Maintenance Performance Improvement

“Unexpected maintenance issues result in downtime, lost capacity, and cost our company a lot of time and money. How can we improve our maintenance performance?”

Maintenance Performance Has a Significant Impact on Productivity, Capacity, Downtime, Throughput, and More

Transforming manufacturing operational performance requires analyzing the systems, processes, and behaviors woven into the fabric of an organization, from inputs to outputs, from the top floor to the shop floor. One element that should be on every organization’s radar for improvement is maintenance performance or MRO. 

MRO stands for Maintenance, Repair, and Operations (or sometimes Maintenance, Repair, and Overhaul). MRO refers to the equipment, tools, and activities associated with performing daily business operations. MRO doesn’t include materials, products, and services used directly in production but instead acts as the glue that holds everything together.

MRO is often divided into four repair and maintenance categories:

  1. Infrastructure, which is typically focused on keeping the organization’s facilities up and running.
  2. Production equipment used to process the inputs and outputs throughout the value chain.
  3. Material handling equipment and systems involved in transporting raw materials and final products to and from production lines.
  4. Tooling and consumables, which are any smaller, handheld tools required in day-to-day operations.
POWERS manufacturing maintenance performance improvement photo 2
POWERS manufacturing maintenance performance improvement, total quality maintenance, total productive maintenance

Maintenance management falls into these four categories, whether planned or unplanned:

  1. Corrective maintenance – Replace components upon failure. Only repair when there are errors.
  2. Preventive maintenance – Replace components before failure, repair equipment before the date of expected failure, prevent errors before they happen.
  3. Predictive maintenance – Monitor components, often with the advent of technological advancements like CMMS (Computerized Maintenance Management System)IIoT (Industrial Internet of Things), and Digital Twins. When problems are detected, take corrective action. 
  4. Proactive maintenance – Identify and correct root causes of failure to help avoid maintenance issues.
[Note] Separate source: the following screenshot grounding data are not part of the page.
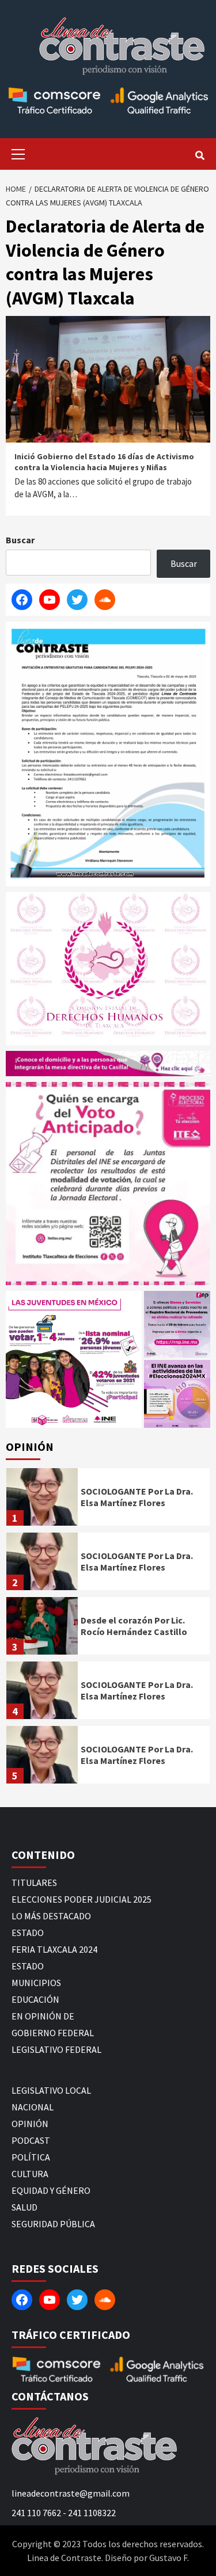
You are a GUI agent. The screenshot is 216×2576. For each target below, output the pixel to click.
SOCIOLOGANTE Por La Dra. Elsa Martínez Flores (137, 1497)
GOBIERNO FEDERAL (53, 2032)
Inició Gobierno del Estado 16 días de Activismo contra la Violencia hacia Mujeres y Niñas (104, 461)
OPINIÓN (30, 2123)
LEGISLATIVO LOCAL (51, 2090)
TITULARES (34, 1882)
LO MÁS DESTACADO (51, 1916)
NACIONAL (33, 2107)
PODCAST (31, 2140)
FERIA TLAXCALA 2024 (54, 1949)
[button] (74, 1359)
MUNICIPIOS (36, 1982)
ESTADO (28, 1932)
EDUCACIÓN (35, 1999)
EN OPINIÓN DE (43, 2016)
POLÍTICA (31, 2157)
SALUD (24, 2207)
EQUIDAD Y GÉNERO (51, 2190)
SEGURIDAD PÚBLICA (53, 2224)
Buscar (20, 540)
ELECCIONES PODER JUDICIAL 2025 (81, 1899)
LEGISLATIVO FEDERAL (56, 2049)
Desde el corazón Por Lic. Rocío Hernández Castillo (134, 1626)
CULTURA (30, 2173)
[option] (108, 1500)
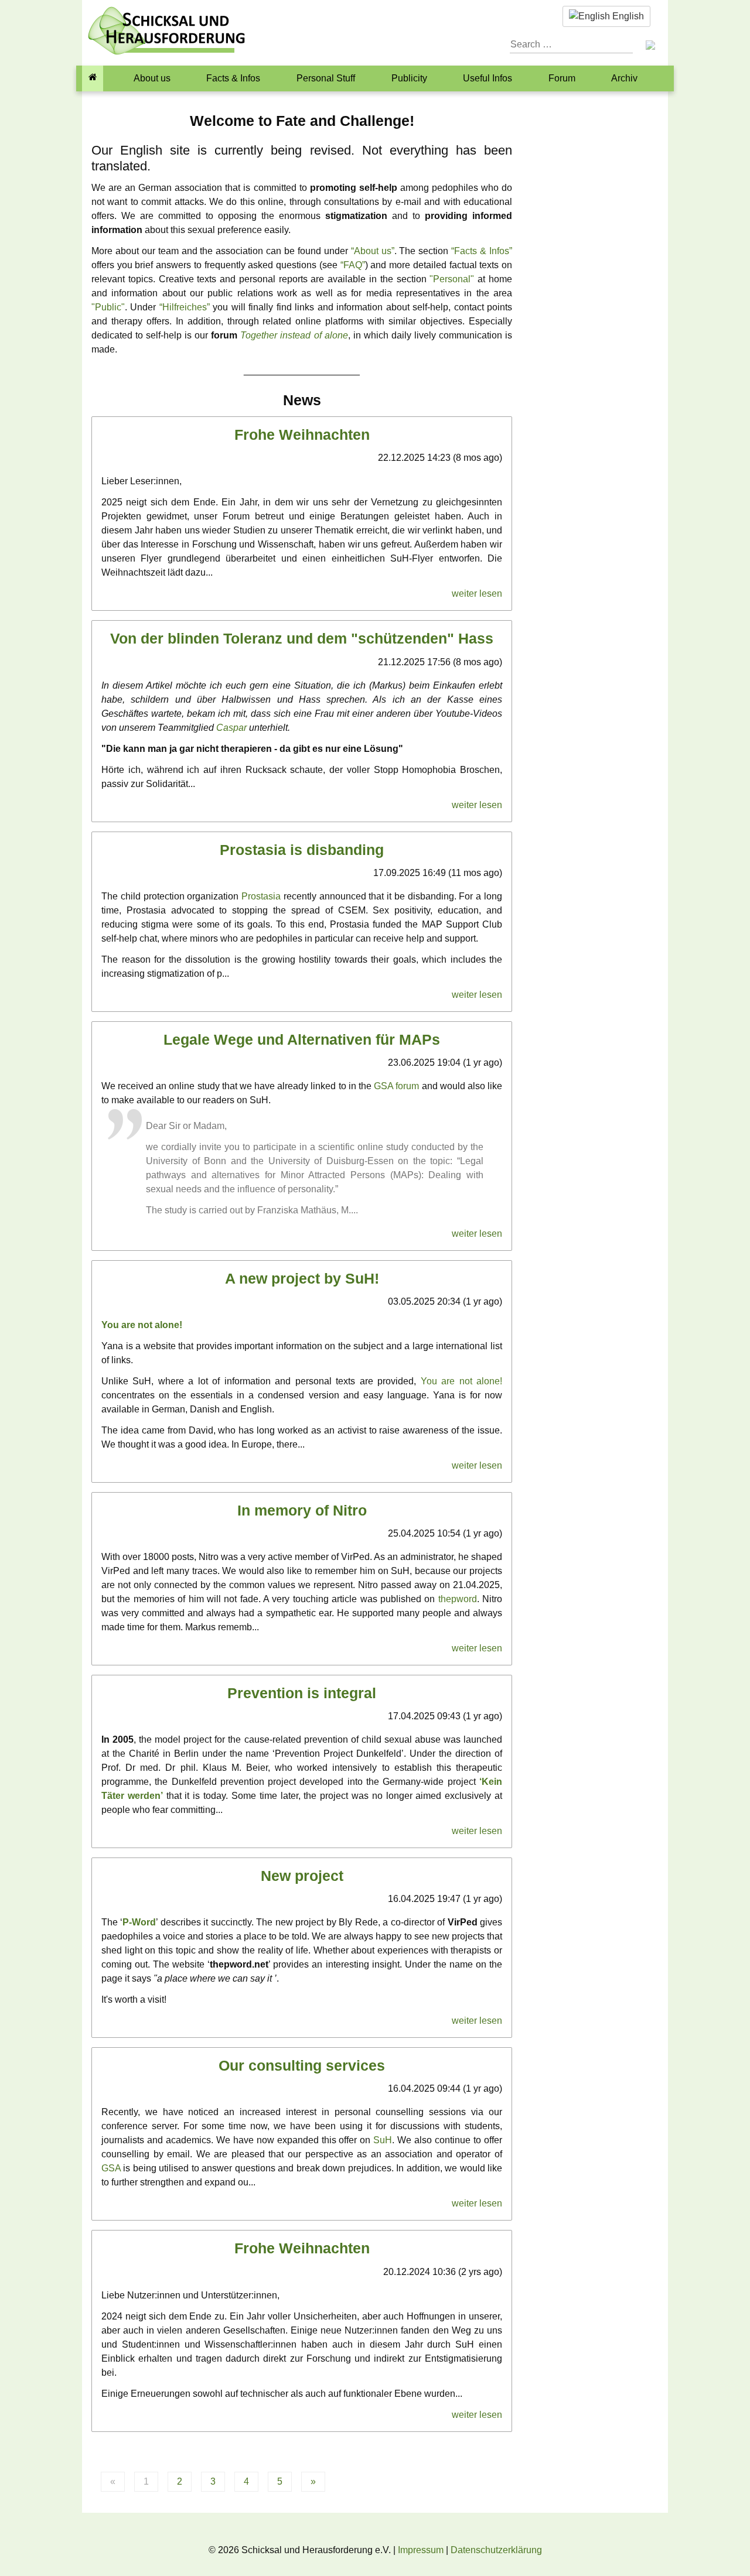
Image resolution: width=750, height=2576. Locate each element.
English (627, 16)
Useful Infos (487, 78)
Expertly managing the reliability of every asset along each link in your value chain involves transforming your maintenance mindset from reactive to proactive to excellence. But with each department and production line straining under the current global supply chain and market demand pressures, how do you make maintenance a priority?

What we’ve found is this: maintenance performance excellence can be a key to unlocking supply chain bottlenecks and uncovering added capacity and throughput. Getting maintenance performance right can be like “found” money and dramatically impact ROA (Return on Assets).
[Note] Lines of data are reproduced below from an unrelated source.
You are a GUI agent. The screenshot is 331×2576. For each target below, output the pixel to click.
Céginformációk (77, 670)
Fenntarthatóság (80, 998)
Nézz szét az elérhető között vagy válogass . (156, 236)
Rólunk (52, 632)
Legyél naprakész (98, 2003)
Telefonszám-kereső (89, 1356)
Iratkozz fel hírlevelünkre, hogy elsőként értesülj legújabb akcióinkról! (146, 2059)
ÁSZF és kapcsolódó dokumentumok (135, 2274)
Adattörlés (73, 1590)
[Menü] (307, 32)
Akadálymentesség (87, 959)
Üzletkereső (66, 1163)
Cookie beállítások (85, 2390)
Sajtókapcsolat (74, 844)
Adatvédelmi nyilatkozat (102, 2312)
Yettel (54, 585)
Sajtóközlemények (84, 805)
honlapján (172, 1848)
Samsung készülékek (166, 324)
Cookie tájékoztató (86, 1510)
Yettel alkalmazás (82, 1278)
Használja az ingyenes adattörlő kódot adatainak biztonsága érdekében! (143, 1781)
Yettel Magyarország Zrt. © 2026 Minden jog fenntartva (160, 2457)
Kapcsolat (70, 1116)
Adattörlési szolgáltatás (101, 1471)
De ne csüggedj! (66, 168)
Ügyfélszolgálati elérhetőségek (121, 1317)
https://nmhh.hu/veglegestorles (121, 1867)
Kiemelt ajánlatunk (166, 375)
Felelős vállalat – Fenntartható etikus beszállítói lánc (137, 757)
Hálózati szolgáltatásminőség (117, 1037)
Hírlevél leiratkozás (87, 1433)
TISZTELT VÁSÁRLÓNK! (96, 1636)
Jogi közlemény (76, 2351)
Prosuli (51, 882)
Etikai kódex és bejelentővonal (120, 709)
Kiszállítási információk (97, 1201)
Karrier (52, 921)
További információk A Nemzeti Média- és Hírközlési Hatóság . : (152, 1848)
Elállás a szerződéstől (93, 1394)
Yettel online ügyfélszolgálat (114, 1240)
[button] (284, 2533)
In this economic climate, manufacturing facilities and operations managers constantly battle to increase profitability and minimize costs. Increasing production is often one of the corrective measures taken to decrease the unit cost. Unfortunately, this “lever” is sometimes pulled without considering the added maintenance requirements or impact on reliability. Instead, production is ramped up without considering how long the equipment can sustain the increased output without going down or breaking entirely.

According to data from WSJ, unplanned downtime costs industrial manufacturers an estimated $50 billion annually. Equipment failure is the cause of 42% of this unplanned downtime.  

When downtime and production losses increase, management sees it as a maintenance problem. However, the issue originated in management’s failure to assess the risk before the production increase and act accordingly. Whether senior managers realize it or not, minimizing cost while maximizing profit is dependent on equipment operating safely and reliably. That’s why maintenance has a big part to play in the overall health of your organization.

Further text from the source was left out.